Ms Newkirk, founder and president of the radical group People for the Ethical Treatment of Animals (Peta), has decreed in her will that a portion of her body (she doesn't specify which) should be barbecued as a protest against "fleshfoods". She also wants her feet to be turned into ornaments to remind the world of the "depravity" of using animals in a such a fashion.
And that's not all. Ms Newkirk has also laid down that part of her skin be turned into a leather product to show that human skin and animal skin are the same thing and that neither is a "fabric". Ms Newkirk's will also holds bequests to two people. One is the administrator of the United States Environmental Protection Agency, who can expected to receive both her eyes, appropriately mounted, as a message that Peta will continue to watch the agency until it stops using animals in experiments.

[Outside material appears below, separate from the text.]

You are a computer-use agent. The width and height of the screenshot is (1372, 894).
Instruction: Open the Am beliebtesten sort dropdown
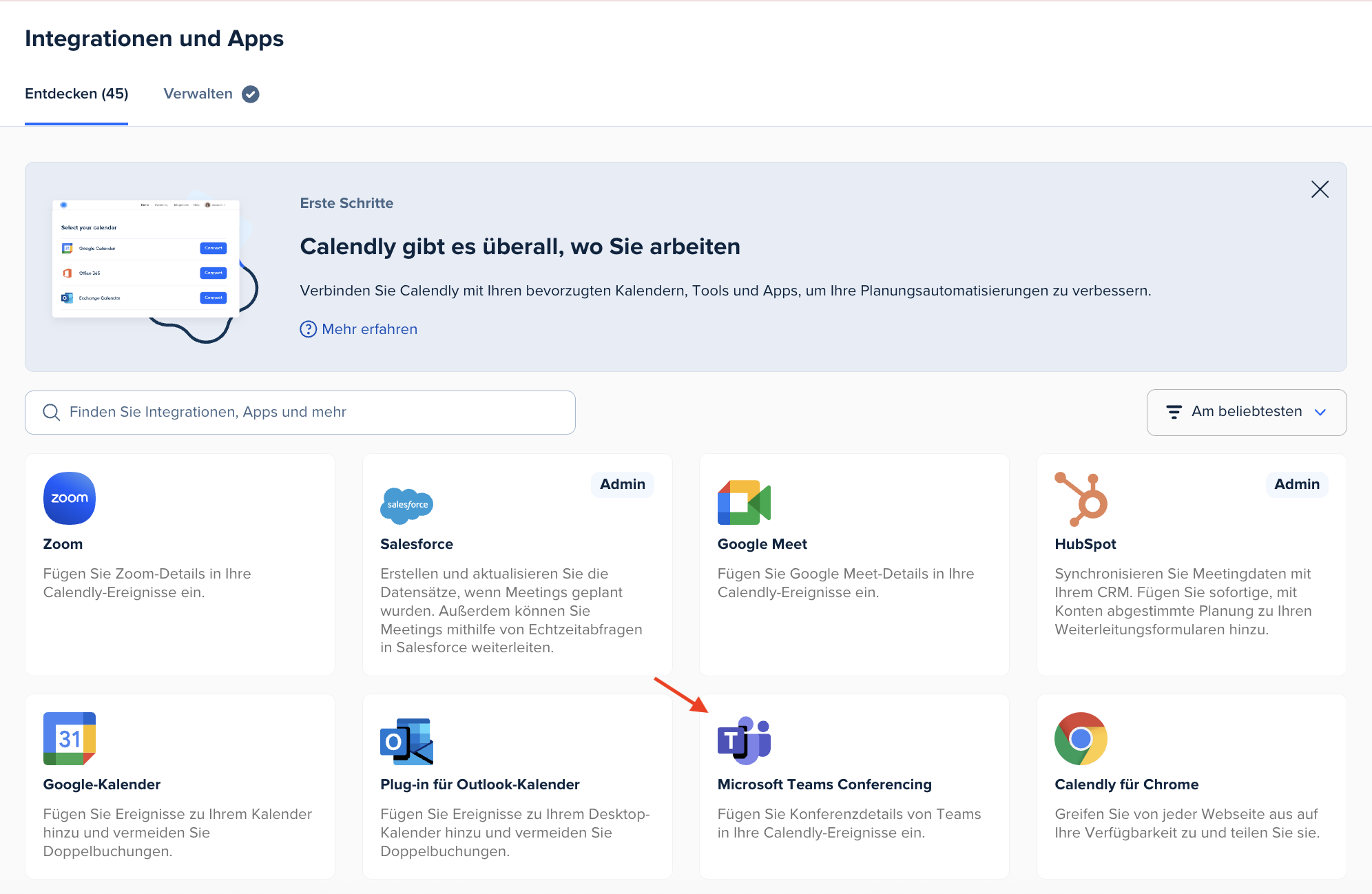1246,412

The second beneficiary is Kenneth Feld, owner of the Ringling Brothers and Barnum and Bailey Circus. He can expect to receive her pointing finger to stand as "the greatest accusation on Earth" on behalf of animals used for public entertainment.
Her stipulations are in accord with the spirit of outrage fostered by Peta, which is based in the United States. In the past, its members have dropped a dead raccoon on the plate of a lunching Anna Wintour, editor of American Vogue, over the use of fur in the magazine and claimed – without evidence – that the fat in milk contributed to the prostrate cancer of the former mayor of New York, Rudy Guiliani.
Ms Newkirk also said in her will that she hoped foot-and-mouth disease would reach the US since it would harm those "who profit from giving people heart attacks".
Ms Newkirk, 53, who was born in England, is still going strong as the mainstay of Peta. She stressed that the final decision over the use of her body remained with Peta. When she does die, lunching fashion editors may feel the need to examine the contents of their plates a little more carefully than usual.